C’est comme si, lors du vote d’une loi au Parlement, au lieu de compter le nombre de députés, on comptait le nombre de groupes parlementaires qui y sont favorables... C’est le mode de scrutin que défendaient les représentants de la noblesse et du clergé aux États généraux, voici 216 ans. C’est sur cette base qu’il est possible de spolier les travailleurs de leur droit à une indemnisation s’ils sont victimes de la perte de leur emploi.


La CGC reporte sa décision

Le Bureau national de la CFE-CGC a décidé mardi de reporter sa décision sur la signature de l’accord UNEDIC. La décision est remise entre les mains du Comité directeur confédéral, qui se réunira le 10 janvier. Elle s’explique "compte tenu de la sensibilité des questions liées à l’accord national d’assurance chômage", écrit la CGC. "Compte tenu de la gravité du sujet, la CFE-CGC a voulu faire examiner le texte par ses instances supérieures, représentatif de l’ensemble des fédérations", a expliqué le porte-parole du syndicat, contacté par “Lexpansion.com”. C’est un mini-rebondissement, tant la signature paraissait acquise, son nouveau président Bernard Van Crayenest n’ayant pas fait mystère des intentions de la centrale des cadres. Or, le protocole ne pourra être validé que si au moins 3 organisations syndicales signent l’accord. La CGT et FO ayant déjà fait savoir qu’elles ne signeraient pas l’accord, le jeu reste entièrement entre les mains de la CFE-CGC.

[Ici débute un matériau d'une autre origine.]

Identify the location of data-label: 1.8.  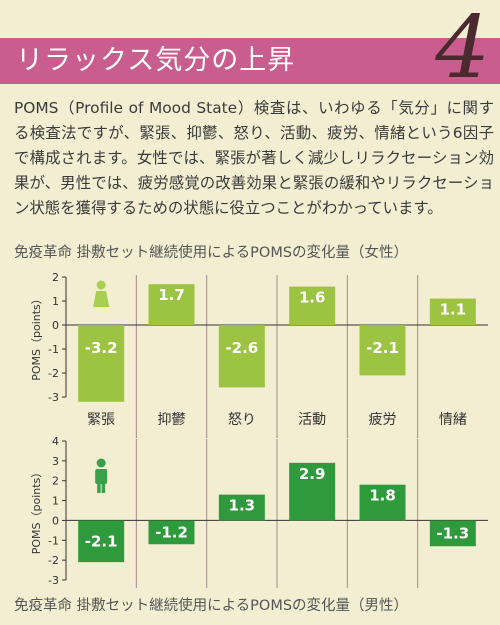
(382, 496).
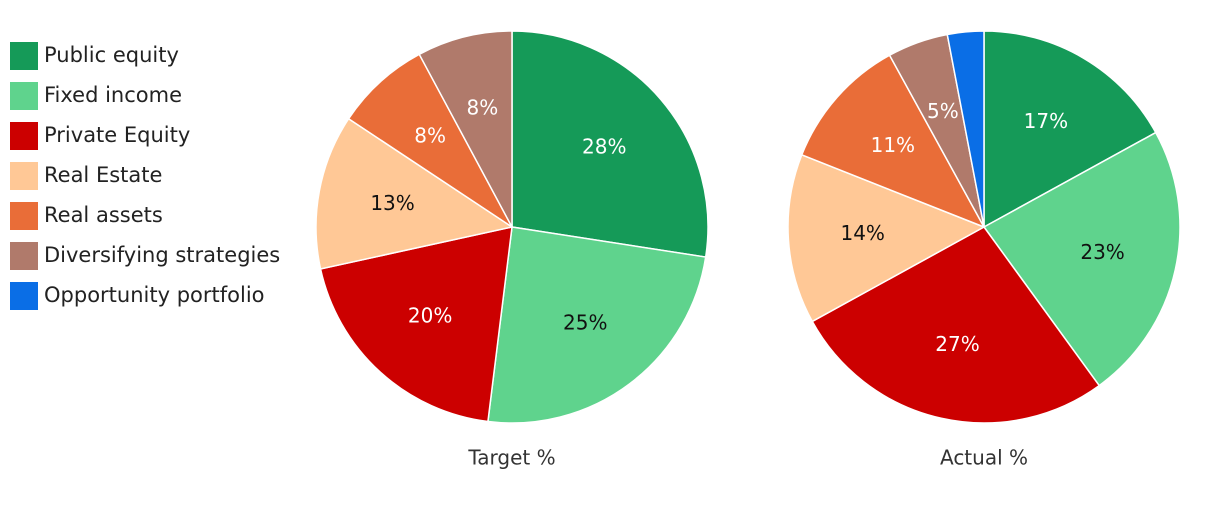  What do you see at coordinates (862, 233) in the screenshot?
I see `slice-label: 14%` at bounding box center [862, 233].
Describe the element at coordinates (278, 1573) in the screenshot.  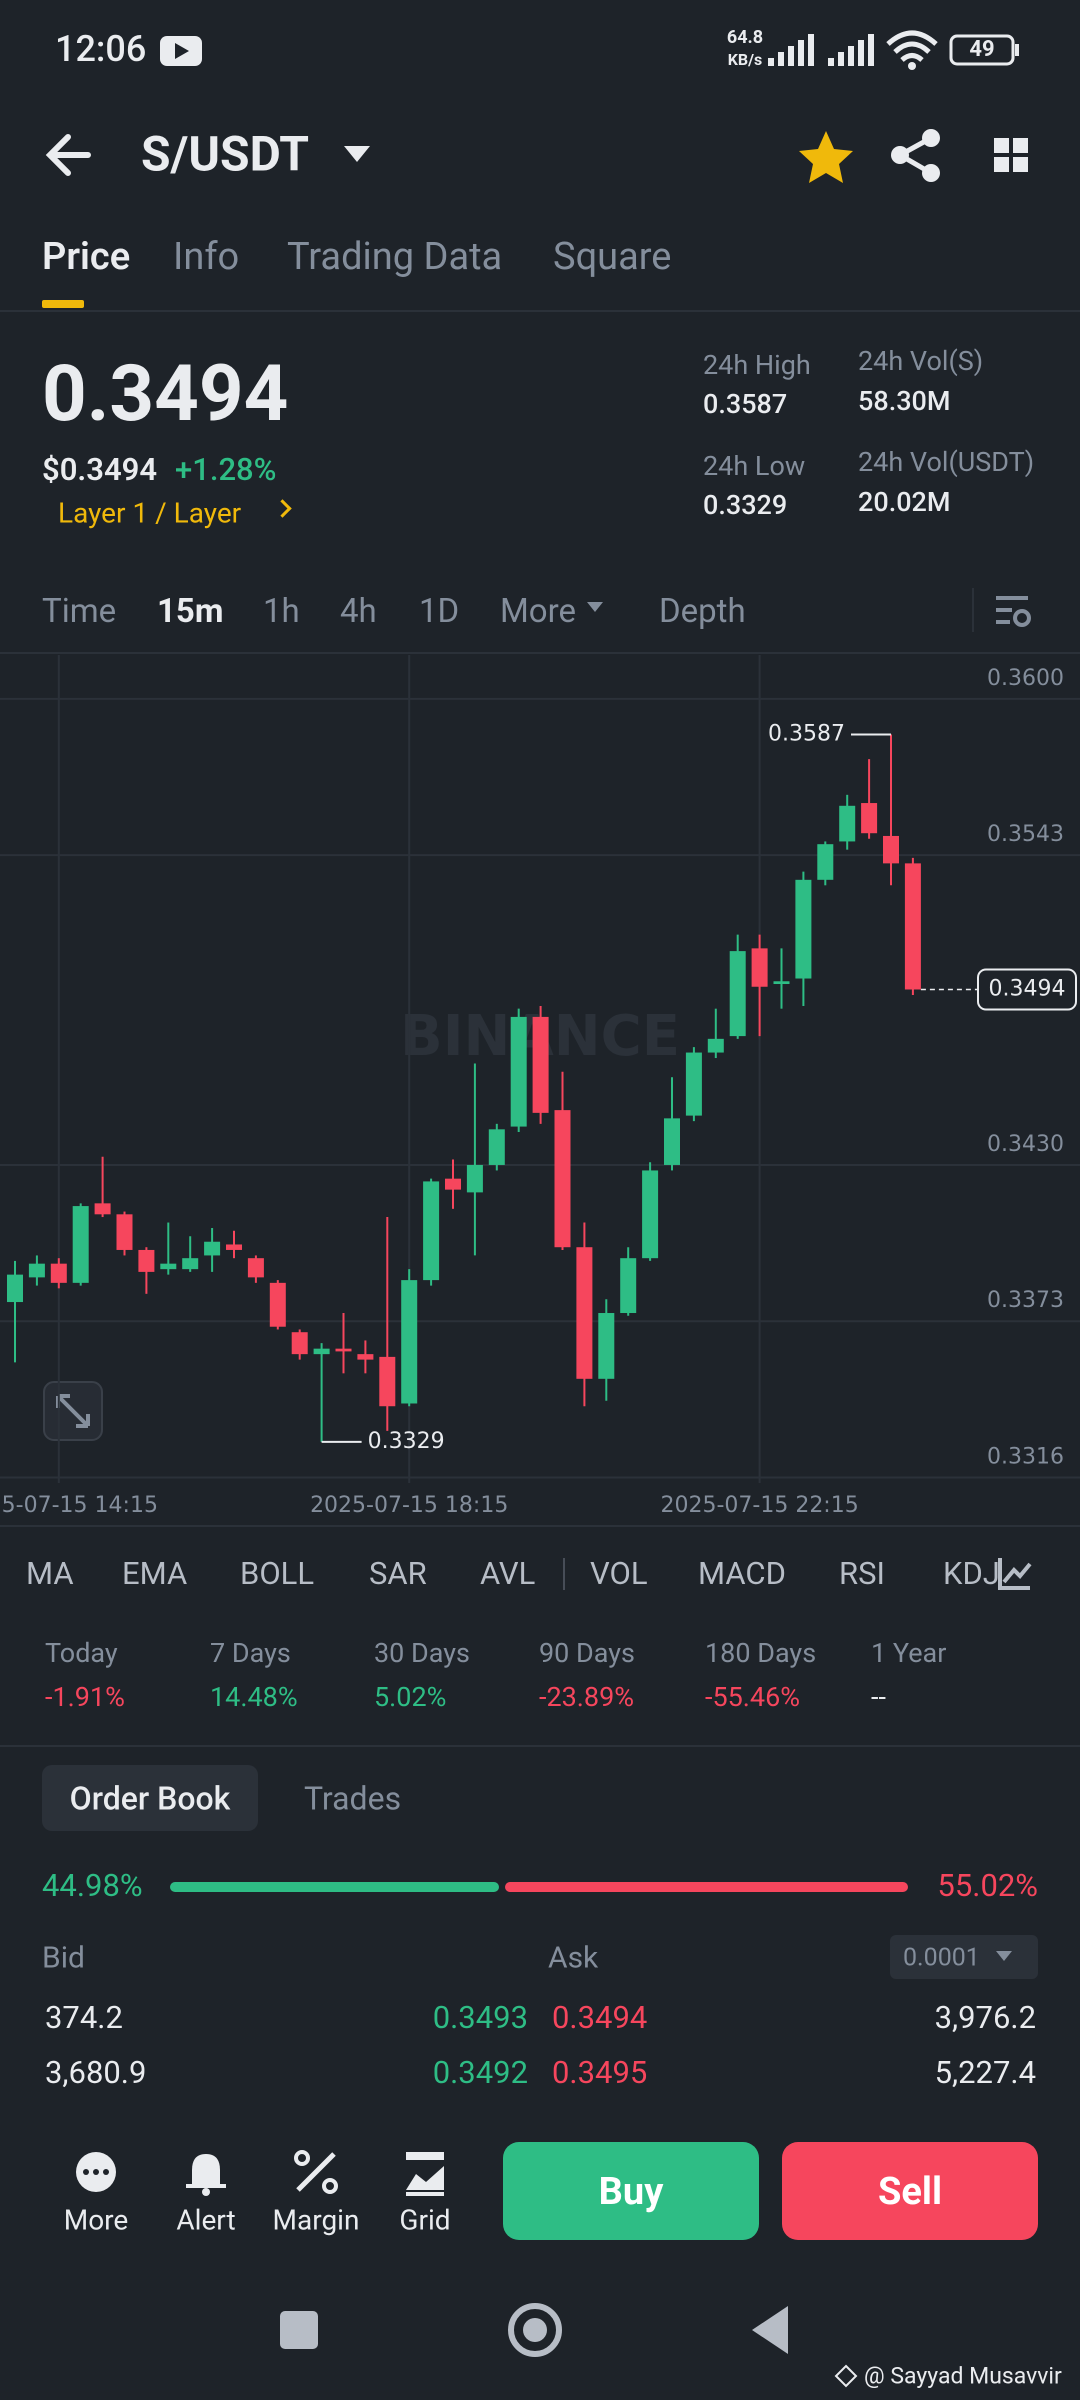
I see `indicator: BOLL` at that location.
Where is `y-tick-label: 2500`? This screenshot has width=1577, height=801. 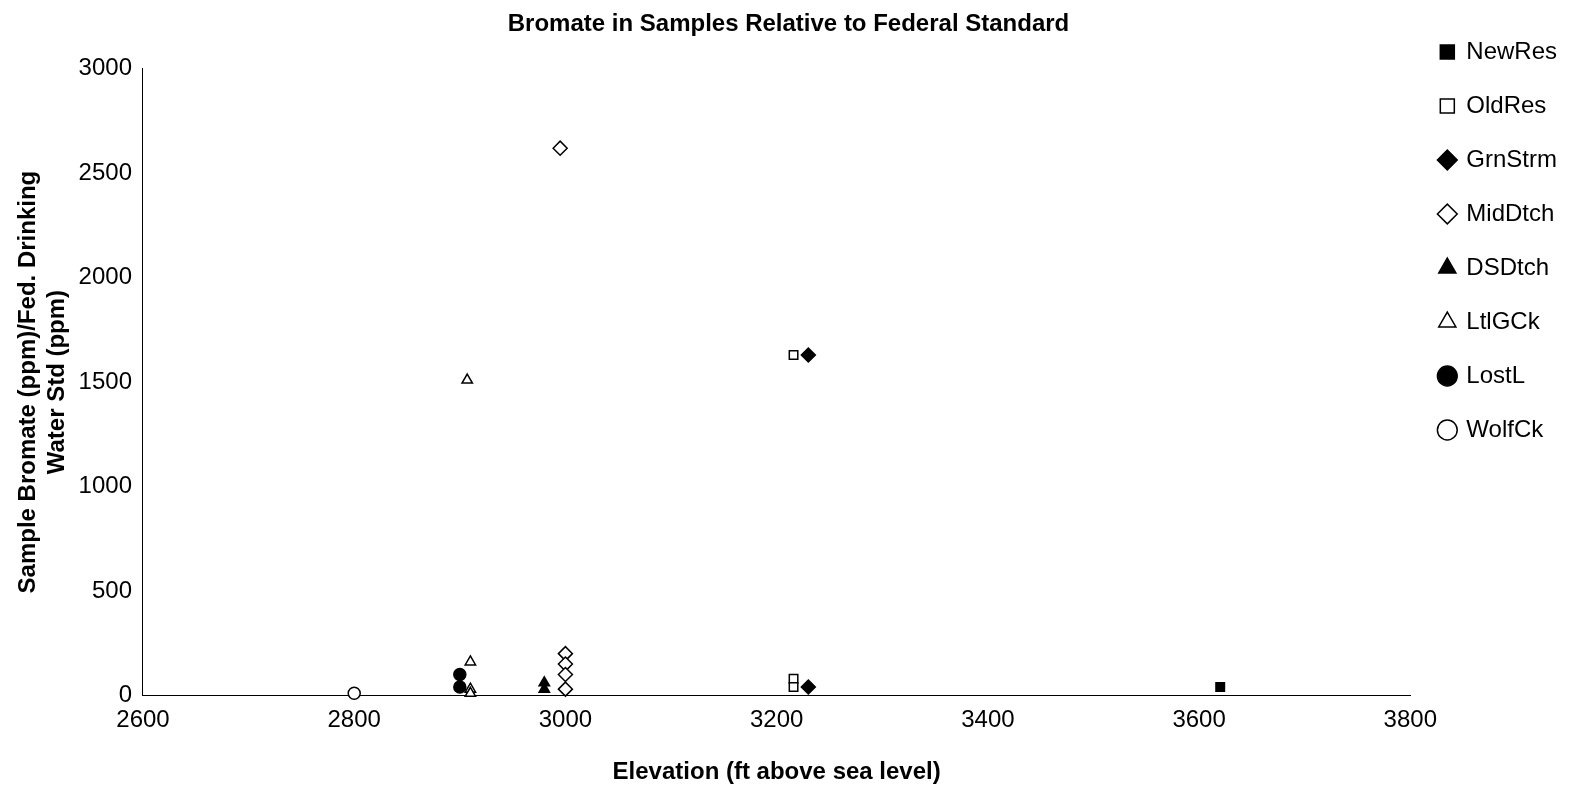 y-tick-label: 2500 is located at coordinates (105, 171).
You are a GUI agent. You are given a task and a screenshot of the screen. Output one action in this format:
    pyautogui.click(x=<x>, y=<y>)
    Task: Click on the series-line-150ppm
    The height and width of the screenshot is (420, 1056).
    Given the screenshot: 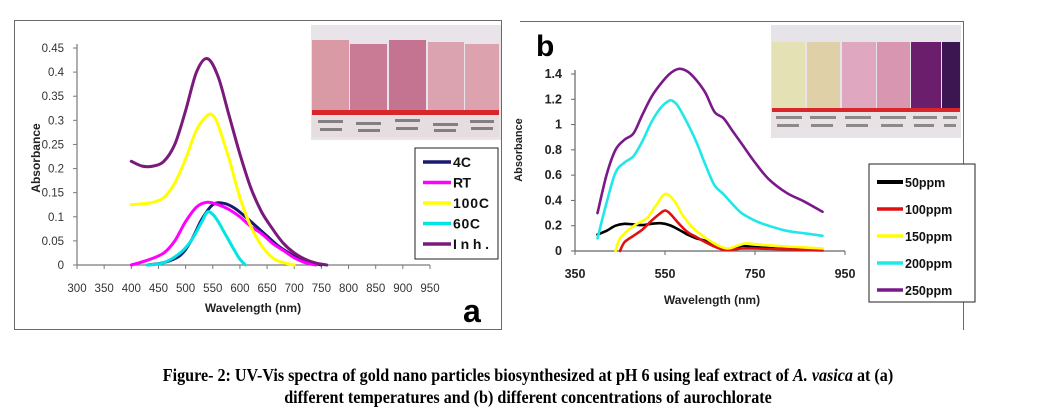 What is the action you would take?
    pyautogui.click(x=719, y=222)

Car la CFDT a, elle, bien paraphé l’accord mardi, tout comme la CFTC l’avait fait la veille. Une décision unanime du Bureau national de la CFDT. Estimant que le texte reprend "en grande partie" ses propositions.
La CGT avait indiqué dès la fin des négociations, le 22 décembre, qu’elle s’opposait au protocole finalisé. Force Ouvrière avait pour sa part créé la première surprise la semaine dernière en refusant de signer le texte pour une "question de principe", le patronat ayant "retiré au dernier moment" l’accord qu’il avait donné sur la formation des salariés précaires.